- **Tekst źródłowy**:
====

Chwytam jego dłoń, podnosząc się. Kilka minut później nasze pięści ścierają się ze sobą w tym jakże specyficznym tańcu zwanym starciem.
Kitsune
Kitsune
Liczba postów : 51

Kosmos
Frakcja: Rycerze Ateny
Zbroja:

Bambusowe Wzgórze Empty Re: Bambusowe Wzgórze

Wto Cze 30, 2020 4:26 pm

- Właściwie dlaczego każesz mi to robić? - pytam, nie wiem już który raz, odkąd przybyliśmy do Lushan. Sagion uparł się, że powinnam nauczyć się alfabetu łacińskiego, wciąż jednak nie wiedziałam, na co miałby mi się on przydać. Miałam swoją kaligrafię, znaki kanji, które stosowałam na co dzień, zapisując wszystko to, co chciałam zapamiętać, na piasku lub jakimś skrawku papieru, który udało mi się zdobyć. Wbrew pozorom nie było to proste. W domu miałam dostęp do zwojów, które zapisywałam zręcznie malowanymi pędzlem znakami, jak uczyła mnie matka. Tutaj - jako narzędzie służył mi patyk, jakiś ostrzejszy kamień, czy też pióro i naczynie z tuszem, gdy przelewałam myśli na papier. Brakowało mi praktykowania kaligrafii. W tych warunkach moje pismo stawało się... barbarzyńsko nieestetyczne.
- Już ci mówiłem. Na zachodzie stosuje się w większości alfabet łaciński, względnie grecki w samej Grecji i na terenach Sanktuarium - odpowiada, wyraźnie znużony ciągłym pytaniem o to samo.
- Ale to się mija z celem, nie będę przecież pisać łaciną czy greką, a używać rodowego pisma - powtarzam, jakby o tym zapomniał. - - Nie potrzebuję uczyć się obcych języków, zrozumiem je i tak. Jaki więc sens w nauce pisania w nich?
Sagion wzdycha i wiem, że nie odpowie mi na to pytanie. On ma swoje argumenty, ja swoje, ale żadne się nie pokrywają. Nie potrafi odpowiedzieć mi w sposób, który satysfakcjonowałby zarówno jego jak i mnie, a który jednocześnie nie znalazłby u mnie kontrargumentu. Zostajemy zatem przy wersji: "masz się tego nauczyć i bez gadania", które wypowiada tak wyniosłym tonem, jakby ustawał za mojego ojca. I ja wzdycham, przesuwając po piasku patykiem i zapisując kolejne słowa, których kazał mi się nauczyć. Słowa, zdania, sentencje. I w sumie nawet nie zauważam, gdy kolejne litery nagle przekształcają się w znaki kanji. Pół zdania po łacinie, pół po japońsku. Wzdycham, zmazując całość, i zaczynam od początku...

====

- **Zapisane rekordy**:
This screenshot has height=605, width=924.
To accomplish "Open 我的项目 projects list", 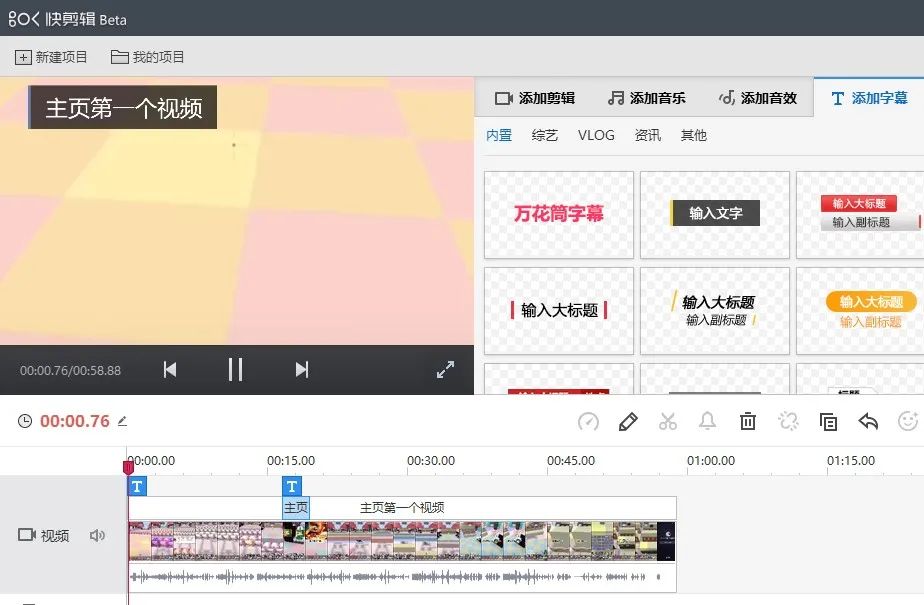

====

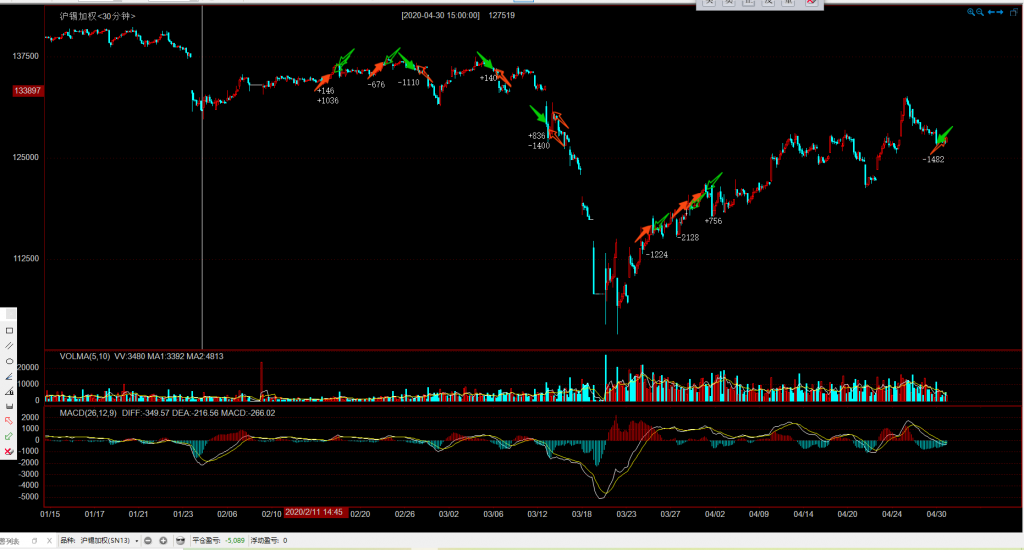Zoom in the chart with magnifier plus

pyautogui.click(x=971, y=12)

====

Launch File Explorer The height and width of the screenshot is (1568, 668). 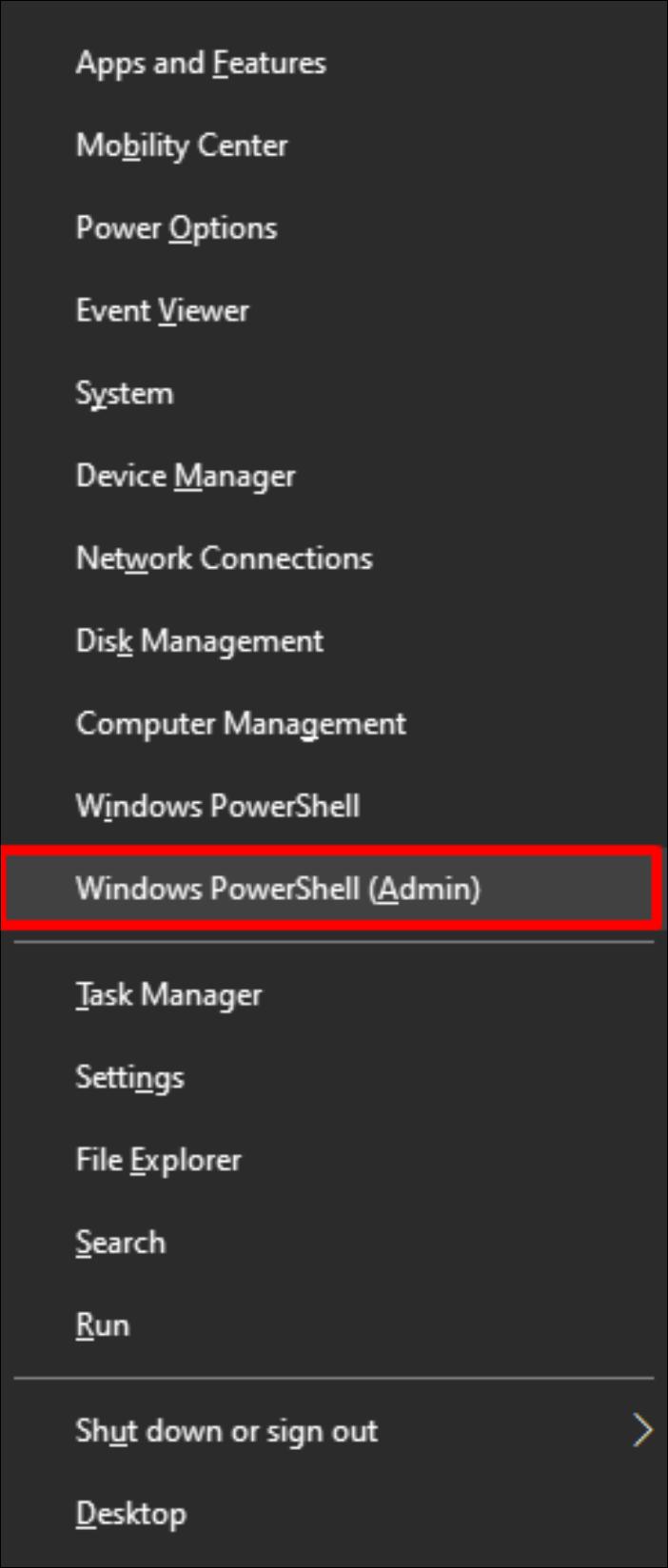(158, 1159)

====

- **Polecenie**: Wypisz dosłownie fragment tekstu źródłowego od "Bambusowe Wzgórze Empty" aż po "się... barbarzyńsko nieestetyczne.".

- **Odpowiedź**:
Bambusowe Wzgórze Empty Re: Bambusowe Wzgórze

Wto Cze 30, 2020 4:26 pm

- Właściwie dlaczego każesz mi to robić? - pytam, nie wiem już który raz, odkąd przybyliśmy do Lushan. Sagion uparł się, że powinnam nauczyć się alfabetu łacińskiego, wciąż jednak nie wiedziałam, na co miałby mi się on przydać. Miałam swoją kaligrafię, znaki kanji, które stosowałam na co dzień, zapisując wszystko to, co chciałam zapamiętać, na piasku lub jakimś skrawku papieru, który udało mi się zdobyć. Wbrew pozorom nie było to proste. W domu miałam dostęp do zwojów, które zapisywałam zręcznie malowanymi pędzlem znakami, jak uczyła mnie matka. Tutaj - jako narzędzie służył mi patyk, jakiś ostrzejszy kamień, czy też pióro i naczynie z tuszem, gdy przelewałam myśli na papier. Brakowało mi praktykowania kaligrafii. W tych warunkach moje pismo stawało się... barbarzyńsko nieestetyczne.